--- MATERIAL FOR THIS EXERCISE ---

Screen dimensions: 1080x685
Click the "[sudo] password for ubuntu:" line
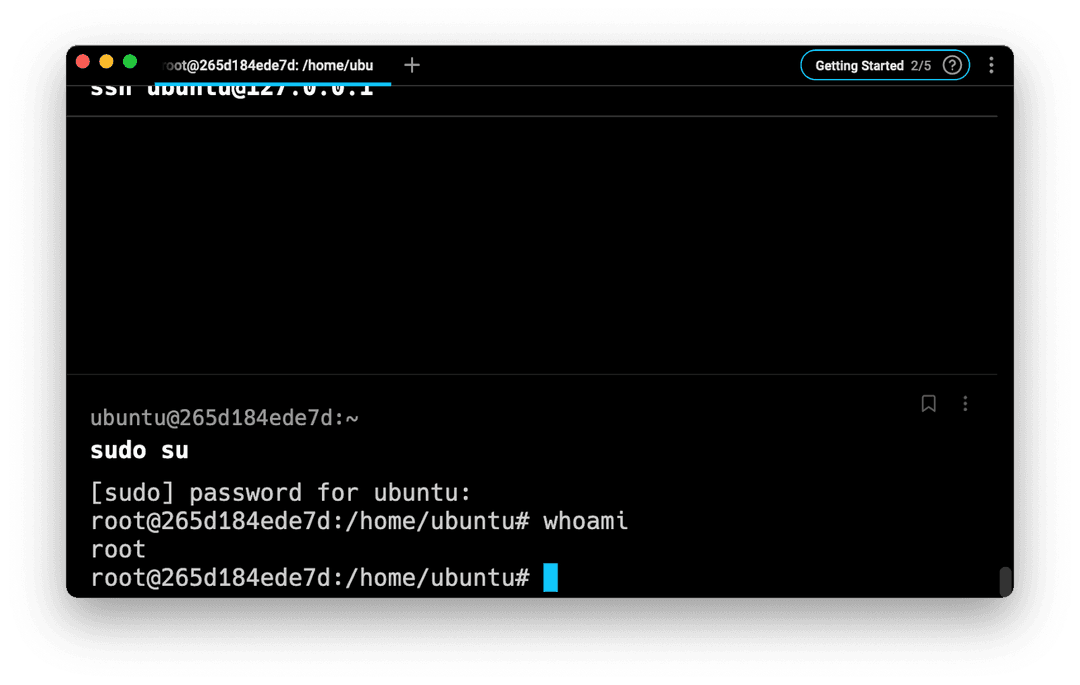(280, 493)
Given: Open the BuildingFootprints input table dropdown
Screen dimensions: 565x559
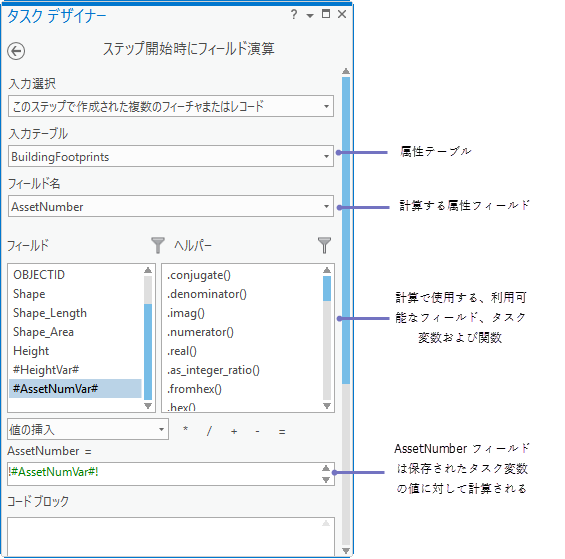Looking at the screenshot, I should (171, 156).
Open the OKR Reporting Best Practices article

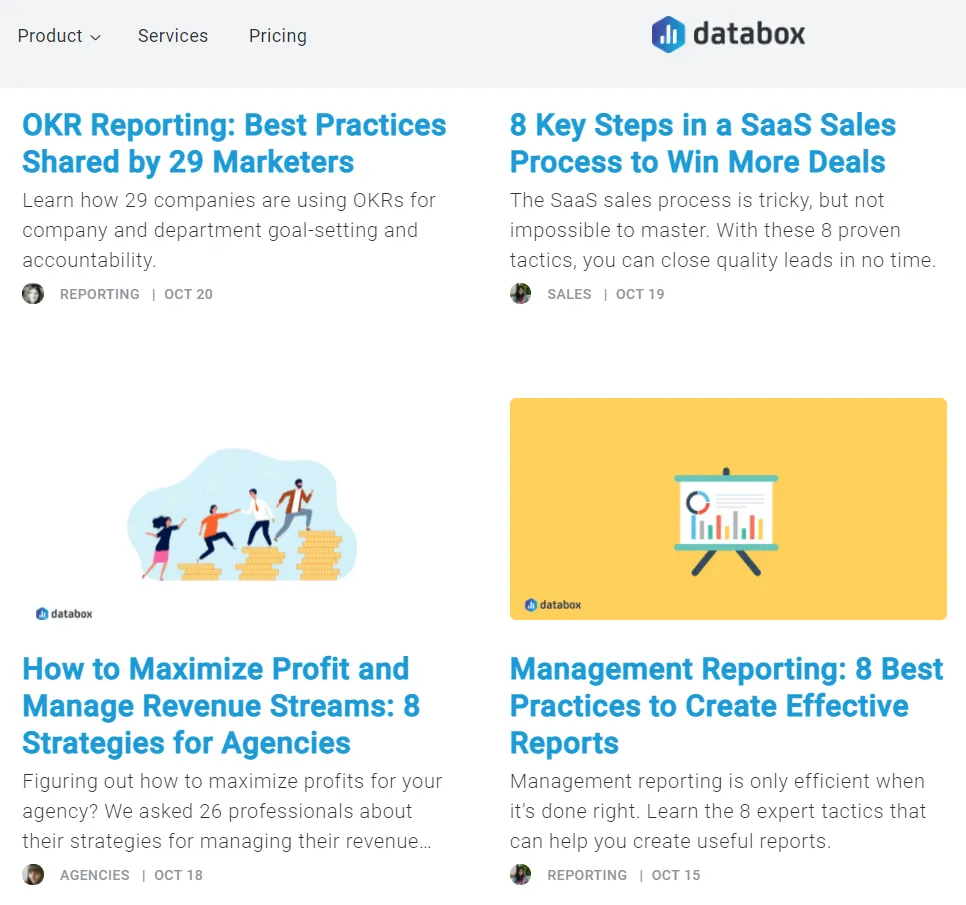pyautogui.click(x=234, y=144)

---
--- MATERIAL FOR THIS EXERCISE ---

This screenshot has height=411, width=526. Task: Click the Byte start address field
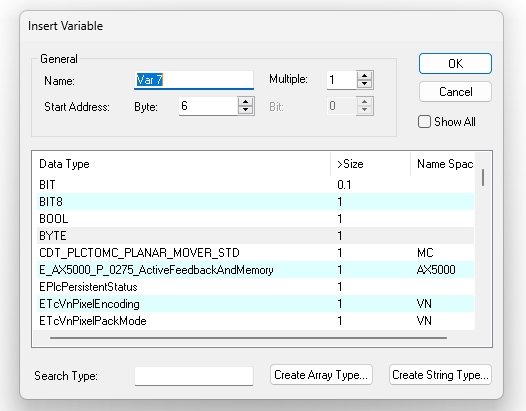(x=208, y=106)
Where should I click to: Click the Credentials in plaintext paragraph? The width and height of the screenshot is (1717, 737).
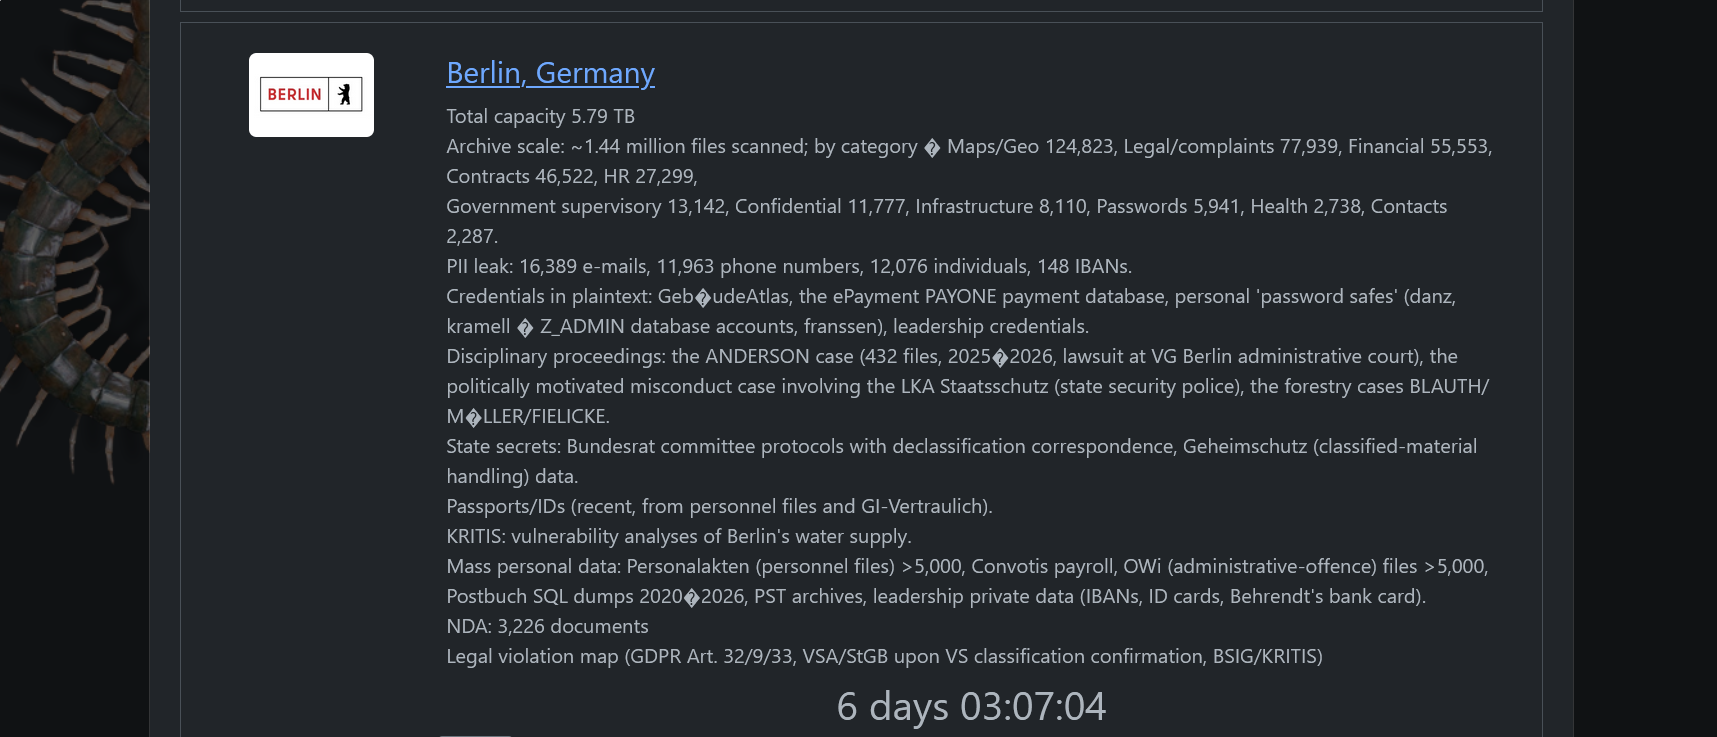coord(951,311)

---
--- MATERIAL FOR THIS EXERCISE ---

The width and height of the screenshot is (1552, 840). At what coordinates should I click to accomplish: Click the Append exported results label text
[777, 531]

---

| WHAT IS EXPECTED |
Rewrite everything from the line containing "Where should I" down to the line containing "coord(951,311)" as a two-column CSV with the headers instruction and response, giving one row per item with its text and answer each in a single quoted field and line breaks replaced by spaces. Leave the pictures out.

| ANSWER IN FULL |
instruction,response
"Where should I click to: Click the Credentials in plaintext paragraph? The width and height of the screenshot is (1717, 737).","coord(951,311)"